Meditation Is A Universal “YES” To Everything

It should be clear that what we really want is not an intimate relationship, better health, more money, or enlightenment. What we truly seek is the happiness that we believe would be derived from them. Is there anything you can imagine desiring more than happiness?

Extracts from the meditation by Rupert Spira (see video).

Notice that whatever it is that makes us happy, does not always do so, and sometimes makes us miserable. If that were not the case, we would all be happily married to the same person we ever fell in love with. Simply the fact that an object, an activity, a relationship, can make us feel happy one day, and miserable the next, should be all we need to see clearly that happiness can never be derived from an object, a substance, an activity, or a relationship.

What is it that makes it seem as if objects, activities, relationships cause happiness? Simply that we say “YES” to them. If we say “yes” to them, we experience happiness, if we say “no” to them, we experience misery. The happiness has got nothing to do with the object, activity, or relationship, but everything with what takes place in our mind and our heart.

It might seem that happiness fluctuates with all other experiences and that it is something that is experienced from time to time. Like a little patch of blue sky that opens up in a cloud cover, is a localized, temporary, appearance of the sky. It is not! It is simply an opening in the clouds onto the ever-present reality of the sky.

To invest one’s desire for happiness in the objective content of experience is madness. It is a recipe for misery. If we believe that a person can make us happy one day, that person will by definition make us miserable the next. All that is required to experience continuous peace and happiness, is to say “yes” to our current circumstance. This “yes”-saying to everything is the nature of our self. It is not something we have to practice or do. It is what we are. The space of this room does not negotiate everyone who enters it, wondering whether or not it approves of the person.

What we do, what the mind does, is to say “no” to some things. Whatever we say “no” to, makes us feel miserable. It’s as simple as that. Our suffering is our own activity and nobody imposes it on us.

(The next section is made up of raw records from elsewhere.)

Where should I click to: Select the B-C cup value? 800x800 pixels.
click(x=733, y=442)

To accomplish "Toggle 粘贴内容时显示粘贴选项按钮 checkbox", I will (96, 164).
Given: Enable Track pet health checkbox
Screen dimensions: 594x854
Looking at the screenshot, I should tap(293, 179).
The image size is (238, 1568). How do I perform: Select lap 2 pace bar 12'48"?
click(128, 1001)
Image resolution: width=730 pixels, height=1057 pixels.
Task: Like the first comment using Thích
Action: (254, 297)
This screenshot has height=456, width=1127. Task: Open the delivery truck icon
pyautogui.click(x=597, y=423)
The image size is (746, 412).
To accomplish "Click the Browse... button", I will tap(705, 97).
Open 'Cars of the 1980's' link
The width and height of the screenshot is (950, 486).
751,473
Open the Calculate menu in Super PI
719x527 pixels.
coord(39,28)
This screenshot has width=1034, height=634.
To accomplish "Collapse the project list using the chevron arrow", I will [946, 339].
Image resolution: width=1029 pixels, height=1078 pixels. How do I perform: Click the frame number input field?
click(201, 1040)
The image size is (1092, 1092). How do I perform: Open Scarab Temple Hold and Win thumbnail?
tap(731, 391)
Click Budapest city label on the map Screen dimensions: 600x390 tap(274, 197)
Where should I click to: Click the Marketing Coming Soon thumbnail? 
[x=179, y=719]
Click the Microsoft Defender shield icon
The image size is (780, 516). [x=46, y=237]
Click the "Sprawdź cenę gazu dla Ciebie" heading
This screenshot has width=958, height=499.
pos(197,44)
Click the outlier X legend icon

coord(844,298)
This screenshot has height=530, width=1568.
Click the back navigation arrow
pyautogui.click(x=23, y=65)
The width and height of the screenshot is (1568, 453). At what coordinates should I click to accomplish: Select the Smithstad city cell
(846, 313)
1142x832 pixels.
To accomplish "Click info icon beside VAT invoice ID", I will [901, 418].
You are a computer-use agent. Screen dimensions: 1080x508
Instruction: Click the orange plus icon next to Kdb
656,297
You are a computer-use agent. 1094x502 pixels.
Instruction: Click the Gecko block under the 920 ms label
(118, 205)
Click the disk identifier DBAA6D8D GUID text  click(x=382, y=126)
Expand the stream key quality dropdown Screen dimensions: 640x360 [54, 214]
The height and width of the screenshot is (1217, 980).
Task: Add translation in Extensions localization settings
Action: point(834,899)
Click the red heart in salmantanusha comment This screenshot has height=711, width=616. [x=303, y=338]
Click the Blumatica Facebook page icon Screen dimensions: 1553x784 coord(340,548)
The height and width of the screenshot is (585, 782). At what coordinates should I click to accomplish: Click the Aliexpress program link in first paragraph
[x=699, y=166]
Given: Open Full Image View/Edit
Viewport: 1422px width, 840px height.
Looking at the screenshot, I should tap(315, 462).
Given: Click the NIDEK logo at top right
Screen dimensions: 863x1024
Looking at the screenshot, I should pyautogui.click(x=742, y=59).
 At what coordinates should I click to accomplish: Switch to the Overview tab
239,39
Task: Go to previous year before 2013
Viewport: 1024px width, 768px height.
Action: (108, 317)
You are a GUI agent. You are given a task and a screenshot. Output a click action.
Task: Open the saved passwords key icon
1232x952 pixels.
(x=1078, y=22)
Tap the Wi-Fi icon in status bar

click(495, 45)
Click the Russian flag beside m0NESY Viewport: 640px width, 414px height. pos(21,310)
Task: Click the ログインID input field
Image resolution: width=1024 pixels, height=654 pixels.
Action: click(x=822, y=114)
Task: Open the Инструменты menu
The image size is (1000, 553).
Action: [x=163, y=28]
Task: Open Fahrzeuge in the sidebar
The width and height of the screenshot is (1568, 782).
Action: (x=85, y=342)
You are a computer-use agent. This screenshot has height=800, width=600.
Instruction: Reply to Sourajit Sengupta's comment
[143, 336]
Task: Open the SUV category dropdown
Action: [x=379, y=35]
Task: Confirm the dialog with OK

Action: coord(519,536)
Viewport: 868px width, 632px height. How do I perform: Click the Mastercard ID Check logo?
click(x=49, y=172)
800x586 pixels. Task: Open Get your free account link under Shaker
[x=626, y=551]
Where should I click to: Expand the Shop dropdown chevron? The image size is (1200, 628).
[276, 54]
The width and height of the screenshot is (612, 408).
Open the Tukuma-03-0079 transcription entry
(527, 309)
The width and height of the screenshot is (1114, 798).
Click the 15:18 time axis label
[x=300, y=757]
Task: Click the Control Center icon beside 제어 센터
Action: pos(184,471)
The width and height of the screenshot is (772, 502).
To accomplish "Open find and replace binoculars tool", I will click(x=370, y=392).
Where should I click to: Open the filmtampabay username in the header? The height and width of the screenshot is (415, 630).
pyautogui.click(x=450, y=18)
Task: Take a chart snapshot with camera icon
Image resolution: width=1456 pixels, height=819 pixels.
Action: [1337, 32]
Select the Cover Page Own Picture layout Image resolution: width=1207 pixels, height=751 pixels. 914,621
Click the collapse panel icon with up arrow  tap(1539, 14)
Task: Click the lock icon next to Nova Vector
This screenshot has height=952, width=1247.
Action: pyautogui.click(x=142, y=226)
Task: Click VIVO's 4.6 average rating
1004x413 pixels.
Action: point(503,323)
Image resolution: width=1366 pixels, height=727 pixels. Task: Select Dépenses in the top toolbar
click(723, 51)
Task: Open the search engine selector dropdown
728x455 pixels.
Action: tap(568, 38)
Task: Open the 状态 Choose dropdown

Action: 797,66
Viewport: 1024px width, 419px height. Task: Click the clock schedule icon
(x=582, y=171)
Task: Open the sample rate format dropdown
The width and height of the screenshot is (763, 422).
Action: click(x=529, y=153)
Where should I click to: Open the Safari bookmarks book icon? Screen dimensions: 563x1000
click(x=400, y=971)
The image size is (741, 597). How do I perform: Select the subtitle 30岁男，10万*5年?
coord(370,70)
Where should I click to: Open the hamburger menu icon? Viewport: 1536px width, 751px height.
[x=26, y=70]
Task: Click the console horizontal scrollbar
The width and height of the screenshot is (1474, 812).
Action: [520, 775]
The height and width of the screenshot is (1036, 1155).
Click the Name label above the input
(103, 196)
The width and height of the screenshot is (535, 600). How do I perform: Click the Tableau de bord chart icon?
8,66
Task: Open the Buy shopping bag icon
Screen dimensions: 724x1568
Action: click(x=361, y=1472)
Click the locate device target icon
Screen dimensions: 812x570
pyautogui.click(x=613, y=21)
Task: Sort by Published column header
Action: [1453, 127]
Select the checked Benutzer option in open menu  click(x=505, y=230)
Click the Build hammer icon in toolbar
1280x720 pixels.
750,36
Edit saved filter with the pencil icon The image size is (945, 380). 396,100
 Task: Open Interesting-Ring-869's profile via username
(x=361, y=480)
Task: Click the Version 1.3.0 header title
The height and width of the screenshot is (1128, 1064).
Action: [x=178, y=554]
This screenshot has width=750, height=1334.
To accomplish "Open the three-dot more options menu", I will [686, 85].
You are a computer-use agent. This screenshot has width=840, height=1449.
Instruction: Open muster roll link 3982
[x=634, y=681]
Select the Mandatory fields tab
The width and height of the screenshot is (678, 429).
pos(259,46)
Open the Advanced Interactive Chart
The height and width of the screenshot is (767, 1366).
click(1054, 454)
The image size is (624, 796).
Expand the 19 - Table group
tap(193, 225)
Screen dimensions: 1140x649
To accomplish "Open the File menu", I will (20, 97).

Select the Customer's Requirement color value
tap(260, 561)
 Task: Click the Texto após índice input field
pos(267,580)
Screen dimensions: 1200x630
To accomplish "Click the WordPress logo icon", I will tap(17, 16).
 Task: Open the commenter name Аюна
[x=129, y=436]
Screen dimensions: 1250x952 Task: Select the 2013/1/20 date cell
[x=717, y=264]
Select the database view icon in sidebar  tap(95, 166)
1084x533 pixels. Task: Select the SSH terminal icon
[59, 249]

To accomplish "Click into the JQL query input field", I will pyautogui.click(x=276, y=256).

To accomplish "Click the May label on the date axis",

This does not mean that we lead a life of passive resignation, but that our action in the world doesn’t come from resistance. It comes from joy and enthusiasm, which are the nature of our self, available 24/7. Nothing can put happiness into us from the outside. We always experience it within ourselves.

Once it is clear to us that our peace and happiness is not dependent on objective circumstances, a great ocean of freedom opens up in us. We feel that we touch all experience intimately but no experience touches us, in a sense of harming or hurting us. We are totally open to all experience, but cannot be harmed or hurt by any.

Withdraw your projection, your demand for happiness, from the object, circumstance or person. Liberate them from the demand to make you happy. Take responsibility for your own happiness.

This independence of our own being may feel neutral to begin with. Or it may just be felt as a background of peace, but soon this peace will grow into happiness. The happiness that is innate in our being, or the happiness that is our being.

Saying “yes” absolutely doesn’t mean that we should condone behavior in a partner, a friend, or anyone, that does not come from love or understanding. It is legitimate to address such behavior. We just don’t allow our happiness to be a hostage to anyone or anything. Our innate happiness is prior to experience, and never the result of experience. If you find yourself in a situation where you have to say “no” to something, make sure that the “no” comes from love, justice, and intelligence. Make sure it doesn’t arise on behalf of a person who feels hurt, disrespected or diminished.

Be very sensitive to any feeling of boredom, irritation or restlessness. These are much subtler forms of resistance to the current experience. They may not be a big issue, but nevertheless they are a subtle rejection of the current experience.

What about “the search for enlightenment”? Whatever we are searching for is obviously not present now. It’s the search for an experience that will happen in the future. And when we search for an experience that will begin in the future, that experience will by definition end. So, the search for enlightenment is the search for misery. We are searching for a state, and even if we get that state, it will sooner or later leave us, leaving us more miserable then we were before. True enlightenment is not the extraordinary revelation, but the simple, ordinary revelation of the nature of our self. Its nature of peace and unconditioned joy. A joy that doesn’t depend on an object, relationship, teacher or tradition. It’s independent, unconditioned. It’s the nature of ourselves. It cannot be found because it cannot be lost.

The patch of blue sky is not an object that appears in the clouds from time to time. The clouds appear against the background of the blue sky from time to time. Happiness is not a feeling that appears in experience from time to time. It is the background against which all experiences appear from time to time. It is the nature of the background. It is the nature of our being.